Secured cards: public relations ploy or financial health builder?
Secured credit cards are having a moment due to the recent introduction of Amazon’s new Credit Builder card and the recent release of a Federal Reserve study on secured cards that proves that secured cards really do improve consumer credit scores.
This all comes on the heels of the U.S. Financial Health Pulse study that found that 72% of people are not financially healthy, with credit and debt challenges being one of the biggest hurdles. Given this context, secured cards such as Amazon’s can be a critical tool for financially vulnerable people to build credit for the future and improve their financial health, while saving potentially thousands in interest and fees over their lifetime.
But when market-moving companies announce the introduction of a secured card for financially struggling consumers, specifically on their e-commerce platform, it should be asked, is this a public relations stunt or a genuine effort to help the millions of Americans who are struggling to establish credit or improve their credit scores?
Scepticism about secured cards is not new. Though they have been growing in popularity, secured cards remain one of the least understood and underappreciated tools to help people build or rebuild credit history.
In 2015, the Financial Health Network found that only 5.5% of the 108 million consumers whose credit scores, or lack thereof, were preventing them from accessing affordable, high-quality credit were utilising secured cards. Without a prime credit score, millions of Americans are unable to access affordable credit, increasing the likelihood that they will turn to high-cost forms of credit in times of need. Additionally, credit scores are increasingly being used to make decisions beyond the financial realm including employment, housing, and insurance products.
Secured cards work with the consumer to improve and build their credit score so the consumer can move into a traditional, unsecured product over time. Some also have the ability to earn interest on the security deposit and offer benefits similar to an unsecured card such as cash back and rewards.
To obtain a secured card, unlike with traditional credit cards, a cash deposit must be made. The security deposit amount – along with the consumer’s salary and ability to repay – determines the credit line amount for the card. These products generally offer a low credit limit of less than $500. Each month, the card provider reports payments to the credit bureaus to build the customer’s credit history.
Over time, secured credit account holders may “graduate” to unsecured credit products and financial services from their card issuer, which typically offer larger credit limits and lower APR. And the pace of graduation is finally increasing. In 2017, 20% of accounts started that year graduated after just 11 months, compared to 61 months back in 2012.
There are several challenges that must be addressed for secured cards to be attractive to consumers, according to the report, “Secured Credit Cards: Innovating at the Intersection of Savings and Credit.” These include increased consumer awareness, available funds for the deposit, education on how to use the card to improve credit score and to provide a clear path to graduation to other products.
Our research also identified four areas that organisations should consider when developing a best-in-class secured card, several of which can be found in the new Amazon card:
- Build clear and visible awareness for the card so that the consumers that most need it can know and understand the product.
- Utilise customer segmentation and customization to create a card that better meets the immediate and long-term needs of users.
- Develop a customer graduation strategy so that customers can move into the mainstream credit products that they are aiming for.
- Leverage the security deposit as a savings promotion tool to also address savings shortfalls that detract from financial health.
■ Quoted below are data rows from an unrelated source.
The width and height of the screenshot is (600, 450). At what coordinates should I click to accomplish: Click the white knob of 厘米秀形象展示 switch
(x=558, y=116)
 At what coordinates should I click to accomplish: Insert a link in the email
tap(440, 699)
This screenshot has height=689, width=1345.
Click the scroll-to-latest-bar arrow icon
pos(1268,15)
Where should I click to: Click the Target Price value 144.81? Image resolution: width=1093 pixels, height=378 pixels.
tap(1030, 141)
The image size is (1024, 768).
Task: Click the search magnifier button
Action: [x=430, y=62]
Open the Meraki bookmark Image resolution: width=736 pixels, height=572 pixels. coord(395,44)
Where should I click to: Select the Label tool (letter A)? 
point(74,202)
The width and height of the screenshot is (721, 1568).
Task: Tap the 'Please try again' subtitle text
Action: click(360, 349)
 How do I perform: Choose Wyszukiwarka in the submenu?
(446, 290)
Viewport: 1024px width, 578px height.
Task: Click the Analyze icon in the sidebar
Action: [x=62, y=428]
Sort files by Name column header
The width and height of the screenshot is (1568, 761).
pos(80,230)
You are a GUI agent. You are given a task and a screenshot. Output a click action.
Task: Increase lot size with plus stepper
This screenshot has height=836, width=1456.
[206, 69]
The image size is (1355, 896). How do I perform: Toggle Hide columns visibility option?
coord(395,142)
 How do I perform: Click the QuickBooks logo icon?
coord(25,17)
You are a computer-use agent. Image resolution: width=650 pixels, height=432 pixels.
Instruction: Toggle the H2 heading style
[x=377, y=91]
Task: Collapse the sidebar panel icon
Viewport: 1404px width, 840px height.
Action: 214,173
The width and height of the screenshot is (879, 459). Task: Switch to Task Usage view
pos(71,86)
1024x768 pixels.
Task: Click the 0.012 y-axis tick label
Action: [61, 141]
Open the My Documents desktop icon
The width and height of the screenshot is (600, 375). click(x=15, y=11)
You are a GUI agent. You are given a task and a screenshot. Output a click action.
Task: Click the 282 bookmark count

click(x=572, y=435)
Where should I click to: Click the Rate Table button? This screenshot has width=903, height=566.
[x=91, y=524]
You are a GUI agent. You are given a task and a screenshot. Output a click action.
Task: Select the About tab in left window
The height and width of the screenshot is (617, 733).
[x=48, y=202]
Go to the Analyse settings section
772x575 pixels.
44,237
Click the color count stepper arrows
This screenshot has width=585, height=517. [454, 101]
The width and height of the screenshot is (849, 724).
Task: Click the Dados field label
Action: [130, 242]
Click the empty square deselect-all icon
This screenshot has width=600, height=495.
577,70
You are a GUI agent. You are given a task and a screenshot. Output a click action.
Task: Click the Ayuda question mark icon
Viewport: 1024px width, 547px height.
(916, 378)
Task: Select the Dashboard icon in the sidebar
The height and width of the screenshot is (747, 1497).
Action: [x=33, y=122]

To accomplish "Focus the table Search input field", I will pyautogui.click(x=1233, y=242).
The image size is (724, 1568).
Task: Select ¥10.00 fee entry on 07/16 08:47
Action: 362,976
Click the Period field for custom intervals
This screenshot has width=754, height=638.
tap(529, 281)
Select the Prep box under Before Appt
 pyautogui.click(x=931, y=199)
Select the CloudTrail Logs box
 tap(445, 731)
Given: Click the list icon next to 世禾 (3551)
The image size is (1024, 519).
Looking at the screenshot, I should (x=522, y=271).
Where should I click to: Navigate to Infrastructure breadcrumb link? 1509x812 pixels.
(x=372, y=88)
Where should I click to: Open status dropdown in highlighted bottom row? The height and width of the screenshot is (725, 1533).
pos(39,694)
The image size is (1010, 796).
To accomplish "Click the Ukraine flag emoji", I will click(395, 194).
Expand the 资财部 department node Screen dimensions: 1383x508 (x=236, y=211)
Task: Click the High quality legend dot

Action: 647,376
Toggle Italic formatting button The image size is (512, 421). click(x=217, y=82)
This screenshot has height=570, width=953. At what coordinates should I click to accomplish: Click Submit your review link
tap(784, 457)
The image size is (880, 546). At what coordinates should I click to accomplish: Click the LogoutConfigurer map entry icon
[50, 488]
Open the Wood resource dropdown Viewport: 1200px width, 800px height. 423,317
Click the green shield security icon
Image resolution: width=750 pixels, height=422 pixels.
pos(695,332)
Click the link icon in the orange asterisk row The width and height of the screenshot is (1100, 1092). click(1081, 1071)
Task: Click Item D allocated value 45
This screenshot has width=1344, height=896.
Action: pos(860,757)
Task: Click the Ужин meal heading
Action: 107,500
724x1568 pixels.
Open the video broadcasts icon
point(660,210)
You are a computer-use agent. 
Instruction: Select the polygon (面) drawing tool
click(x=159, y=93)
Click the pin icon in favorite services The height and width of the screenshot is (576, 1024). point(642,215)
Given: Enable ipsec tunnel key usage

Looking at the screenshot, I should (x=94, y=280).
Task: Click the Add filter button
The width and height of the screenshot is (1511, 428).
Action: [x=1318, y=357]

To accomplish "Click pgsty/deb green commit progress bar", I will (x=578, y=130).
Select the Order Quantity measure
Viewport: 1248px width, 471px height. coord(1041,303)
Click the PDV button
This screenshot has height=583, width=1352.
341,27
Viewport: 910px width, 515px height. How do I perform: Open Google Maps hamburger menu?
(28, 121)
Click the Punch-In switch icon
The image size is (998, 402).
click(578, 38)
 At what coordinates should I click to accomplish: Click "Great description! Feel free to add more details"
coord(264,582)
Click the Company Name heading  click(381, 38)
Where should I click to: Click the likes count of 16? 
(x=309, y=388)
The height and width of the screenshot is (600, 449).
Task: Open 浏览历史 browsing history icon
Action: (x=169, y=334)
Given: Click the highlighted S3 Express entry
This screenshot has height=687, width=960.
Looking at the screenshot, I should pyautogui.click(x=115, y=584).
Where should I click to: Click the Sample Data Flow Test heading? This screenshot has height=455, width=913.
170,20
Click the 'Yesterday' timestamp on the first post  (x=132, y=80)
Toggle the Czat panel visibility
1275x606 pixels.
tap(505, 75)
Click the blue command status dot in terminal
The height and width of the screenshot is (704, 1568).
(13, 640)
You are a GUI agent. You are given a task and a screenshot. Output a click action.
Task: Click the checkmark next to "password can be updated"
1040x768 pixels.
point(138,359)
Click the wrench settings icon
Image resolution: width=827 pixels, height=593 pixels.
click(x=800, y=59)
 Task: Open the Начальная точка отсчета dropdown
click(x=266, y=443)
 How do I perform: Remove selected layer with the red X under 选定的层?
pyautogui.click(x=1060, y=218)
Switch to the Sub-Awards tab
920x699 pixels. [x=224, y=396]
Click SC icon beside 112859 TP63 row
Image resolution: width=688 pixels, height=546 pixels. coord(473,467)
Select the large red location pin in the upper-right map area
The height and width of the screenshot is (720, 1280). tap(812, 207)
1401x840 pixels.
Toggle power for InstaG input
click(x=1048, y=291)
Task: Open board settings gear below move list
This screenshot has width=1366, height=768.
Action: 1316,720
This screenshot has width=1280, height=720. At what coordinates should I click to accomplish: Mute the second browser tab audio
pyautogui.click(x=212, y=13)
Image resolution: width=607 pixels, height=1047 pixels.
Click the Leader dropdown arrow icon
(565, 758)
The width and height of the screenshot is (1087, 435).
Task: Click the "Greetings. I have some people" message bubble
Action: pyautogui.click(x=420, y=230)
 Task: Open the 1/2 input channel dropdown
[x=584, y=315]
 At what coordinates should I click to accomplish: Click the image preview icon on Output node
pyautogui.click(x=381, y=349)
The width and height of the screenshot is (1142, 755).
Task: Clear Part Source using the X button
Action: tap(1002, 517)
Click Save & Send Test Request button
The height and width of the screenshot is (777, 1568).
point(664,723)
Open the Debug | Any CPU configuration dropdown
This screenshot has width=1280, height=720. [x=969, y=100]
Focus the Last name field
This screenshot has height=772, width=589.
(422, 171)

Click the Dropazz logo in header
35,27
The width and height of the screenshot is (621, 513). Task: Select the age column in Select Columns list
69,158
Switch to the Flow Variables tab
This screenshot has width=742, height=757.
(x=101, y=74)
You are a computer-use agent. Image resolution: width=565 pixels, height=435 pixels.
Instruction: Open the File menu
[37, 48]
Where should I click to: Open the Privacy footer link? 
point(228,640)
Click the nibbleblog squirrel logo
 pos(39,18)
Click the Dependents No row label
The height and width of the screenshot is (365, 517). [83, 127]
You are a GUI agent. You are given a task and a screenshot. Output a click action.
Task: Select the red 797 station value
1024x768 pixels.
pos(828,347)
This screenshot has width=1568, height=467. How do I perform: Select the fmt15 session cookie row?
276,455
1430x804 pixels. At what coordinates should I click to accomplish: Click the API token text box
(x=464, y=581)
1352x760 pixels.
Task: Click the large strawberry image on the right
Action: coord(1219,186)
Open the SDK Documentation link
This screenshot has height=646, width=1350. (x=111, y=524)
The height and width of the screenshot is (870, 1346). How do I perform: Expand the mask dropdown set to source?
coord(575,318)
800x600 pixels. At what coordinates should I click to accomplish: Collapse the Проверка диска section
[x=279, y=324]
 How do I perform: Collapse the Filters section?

In our research, 63% of secured card holders reported planning to use the deposit for savings after graduating, yet most providers do not offer this option when the deposit is returned.
When used correctly, secured cards can help an unscored customer to establish a credit score, on average, in about six months. For those that have few other pathways to credit, secured cards can provide a path to the financial mainstream and better financial health.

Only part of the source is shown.